— TASK ITEM —
The data below holds the lines to copy: everything from the line containing "Where should I click to: Expand" to the line containing "This screenshot has width=510, height=680.", both ends included, set down exactly.

— INFORMATION SUPPLIED —
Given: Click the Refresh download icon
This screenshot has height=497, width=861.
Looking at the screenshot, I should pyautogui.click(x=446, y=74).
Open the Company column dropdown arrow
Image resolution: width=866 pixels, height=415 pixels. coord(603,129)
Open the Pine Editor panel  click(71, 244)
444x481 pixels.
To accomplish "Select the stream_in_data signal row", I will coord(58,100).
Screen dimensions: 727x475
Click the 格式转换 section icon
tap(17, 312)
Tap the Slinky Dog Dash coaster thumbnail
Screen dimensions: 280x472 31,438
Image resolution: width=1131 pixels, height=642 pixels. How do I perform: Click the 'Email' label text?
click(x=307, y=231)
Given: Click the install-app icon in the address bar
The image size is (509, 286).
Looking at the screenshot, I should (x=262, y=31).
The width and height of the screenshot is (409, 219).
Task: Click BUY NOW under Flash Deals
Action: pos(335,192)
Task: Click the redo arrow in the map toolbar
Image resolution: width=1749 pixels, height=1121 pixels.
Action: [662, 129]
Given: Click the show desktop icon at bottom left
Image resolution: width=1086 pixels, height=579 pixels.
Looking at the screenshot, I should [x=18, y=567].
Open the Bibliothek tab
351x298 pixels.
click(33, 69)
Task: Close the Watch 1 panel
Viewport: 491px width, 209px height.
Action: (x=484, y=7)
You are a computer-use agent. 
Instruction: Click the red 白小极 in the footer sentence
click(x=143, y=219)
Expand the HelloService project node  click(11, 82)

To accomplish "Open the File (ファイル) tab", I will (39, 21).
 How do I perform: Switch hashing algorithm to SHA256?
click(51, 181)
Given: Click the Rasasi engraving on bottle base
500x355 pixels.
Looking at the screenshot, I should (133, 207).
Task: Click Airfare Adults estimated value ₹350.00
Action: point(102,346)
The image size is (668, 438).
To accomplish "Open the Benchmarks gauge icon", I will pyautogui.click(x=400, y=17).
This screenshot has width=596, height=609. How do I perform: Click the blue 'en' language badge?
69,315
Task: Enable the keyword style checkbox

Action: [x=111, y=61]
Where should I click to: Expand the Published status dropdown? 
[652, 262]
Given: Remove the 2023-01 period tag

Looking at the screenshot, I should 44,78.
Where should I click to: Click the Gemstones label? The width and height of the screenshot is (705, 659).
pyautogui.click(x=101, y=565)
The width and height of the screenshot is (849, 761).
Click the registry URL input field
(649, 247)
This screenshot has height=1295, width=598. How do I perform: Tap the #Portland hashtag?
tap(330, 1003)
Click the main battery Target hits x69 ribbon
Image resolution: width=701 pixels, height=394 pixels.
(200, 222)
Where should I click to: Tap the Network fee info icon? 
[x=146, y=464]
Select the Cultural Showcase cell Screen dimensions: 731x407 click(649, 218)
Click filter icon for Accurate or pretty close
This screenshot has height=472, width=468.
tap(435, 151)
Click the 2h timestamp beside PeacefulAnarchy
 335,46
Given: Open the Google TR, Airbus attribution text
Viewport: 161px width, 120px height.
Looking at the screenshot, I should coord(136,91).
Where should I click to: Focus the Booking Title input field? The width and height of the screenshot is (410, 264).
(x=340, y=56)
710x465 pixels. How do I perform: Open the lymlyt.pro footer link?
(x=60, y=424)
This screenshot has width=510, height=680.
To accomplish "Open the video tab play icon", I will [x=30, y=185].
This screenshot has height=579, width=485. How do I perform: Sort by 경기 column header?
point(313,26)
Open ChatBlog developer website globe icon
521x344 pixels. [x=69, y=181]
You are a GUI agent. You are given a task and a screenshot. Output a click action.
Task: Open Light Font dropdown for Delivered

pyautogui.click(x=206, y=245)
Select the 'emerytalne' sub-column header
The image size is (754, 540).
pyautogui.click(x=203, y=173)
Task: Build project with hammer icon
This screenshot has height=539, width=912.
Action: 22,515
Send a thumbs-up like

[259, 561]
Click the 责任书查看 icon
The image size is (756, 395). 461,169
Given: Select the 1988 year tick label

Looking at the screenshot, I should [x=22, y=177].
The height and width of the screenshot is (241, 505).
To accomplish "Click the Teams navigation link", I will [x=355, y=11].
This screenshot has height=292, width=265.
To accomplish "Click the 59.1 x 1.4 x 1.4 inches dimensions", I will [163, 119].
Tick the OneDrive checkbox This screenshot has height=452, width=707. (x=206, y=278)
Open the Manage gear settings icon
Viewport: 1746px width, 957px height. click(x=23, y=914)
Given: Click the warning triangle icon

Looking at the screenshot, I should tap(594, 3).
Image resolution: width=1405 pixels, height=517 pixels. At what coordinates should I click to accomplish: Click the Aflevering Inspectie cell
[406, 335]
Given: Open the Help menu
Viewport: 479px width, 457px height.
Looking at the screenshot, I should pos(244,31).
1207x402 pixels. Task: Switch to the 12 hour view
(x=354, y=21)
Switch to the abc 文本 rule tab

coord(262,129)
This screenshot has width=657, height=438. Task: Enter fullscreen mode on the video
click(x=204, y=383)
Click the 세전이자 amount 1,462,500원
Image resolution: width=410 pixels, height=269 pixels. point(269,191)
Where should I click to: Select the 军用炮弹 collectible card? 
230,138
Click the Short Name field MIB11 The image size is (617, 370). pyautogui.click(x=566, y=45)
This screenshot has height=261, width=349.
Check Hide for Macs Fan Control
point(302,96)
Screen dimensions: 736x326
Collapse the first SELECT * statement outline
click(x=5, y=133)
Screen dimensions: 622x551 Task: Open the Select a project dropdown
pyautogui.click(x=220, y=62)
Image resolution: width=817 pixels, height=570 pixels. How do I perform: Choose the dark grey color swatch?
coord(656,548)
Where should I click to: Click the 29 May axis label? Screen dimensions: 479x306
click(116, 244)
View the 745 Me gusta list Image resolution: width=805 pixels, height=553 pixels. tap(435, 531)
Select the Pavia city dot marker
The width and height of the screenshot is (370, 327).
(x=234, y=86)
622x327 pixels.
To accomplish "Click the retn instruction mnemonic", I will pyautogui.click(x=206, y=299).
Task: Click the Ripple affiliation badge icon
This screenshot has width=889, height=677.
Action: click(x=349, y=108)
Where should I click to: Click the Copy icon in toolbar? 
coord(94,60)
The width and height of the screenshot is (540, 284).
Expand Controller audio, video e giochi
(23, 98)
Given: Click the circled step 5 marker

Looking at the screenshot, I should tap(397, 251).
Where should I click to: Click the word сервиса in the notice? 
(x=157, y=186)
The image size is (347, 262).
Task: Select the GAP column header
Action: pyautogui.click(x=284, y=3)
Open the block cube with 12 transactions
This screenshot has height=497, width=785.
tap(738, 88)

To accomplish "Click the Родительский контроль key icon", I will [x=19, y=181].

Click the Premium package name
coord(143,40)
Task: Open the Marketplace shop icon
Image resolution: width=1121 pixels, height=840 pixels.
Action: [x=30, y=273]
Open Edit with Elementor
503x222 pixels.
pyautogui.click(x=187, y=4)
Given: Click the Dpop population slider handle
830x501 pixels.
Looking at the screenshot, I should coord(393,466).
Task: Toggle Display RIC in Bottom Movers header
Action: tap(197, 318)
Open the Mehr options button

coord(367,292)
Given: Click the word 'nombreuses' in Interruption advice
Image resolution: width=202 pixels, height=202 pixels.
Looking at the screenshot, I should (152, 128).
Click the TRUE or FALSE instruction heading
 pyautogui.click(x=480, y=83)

— RESULT OF THIS TASK —
Where should I click to: Expand the Published status dropdown? 
[652, 262]
Given: Remove the 2023-01 period tag

Looking at the screenshot, I should 44,78.
Where should I click to: Click the Gemstones label? The width and height of the screenshot is (705, 659).
pyautogui.click(x=101, y=565)
The width and height of the screenshot is (849, 761).
Click the registry URL input field
(649, 247)
This screenshot has height=1295, width=598. How do I perform: Tap the #Portland hashtag?
tap(330, 1003)
Click the main battery Target hits x69 ribbon
Image resolution: width=701 pixels, height=394 pixels.
(200, 222)
Where should I click to: Tap the Network fee info icon? 
[x=146, y=464]
Select the Cultural Showcase cell Screen dimensions: 731x407 click(649, 218)
Click filter icon for Accurate or pretty close
This screenshot has height=472, width=468.
tap(435, 151)
Click the 2h timestamp beside PeacefulAnarchy
 335,46
Given: Open the Google TR, Airbus attribution text
Viewport: 161px width, 120px height.
Looking at the screenshot, I should coord(136,91).
Where should I click to: Focus the Booking Title input field? The width and height of the screenshot is (410, 264).
(x=340, y=56)
710x465 pixels. How do I perform: Open the lymlyt.pro footer link?
(x=60, y=424)
This screenshot has width=510, height=680.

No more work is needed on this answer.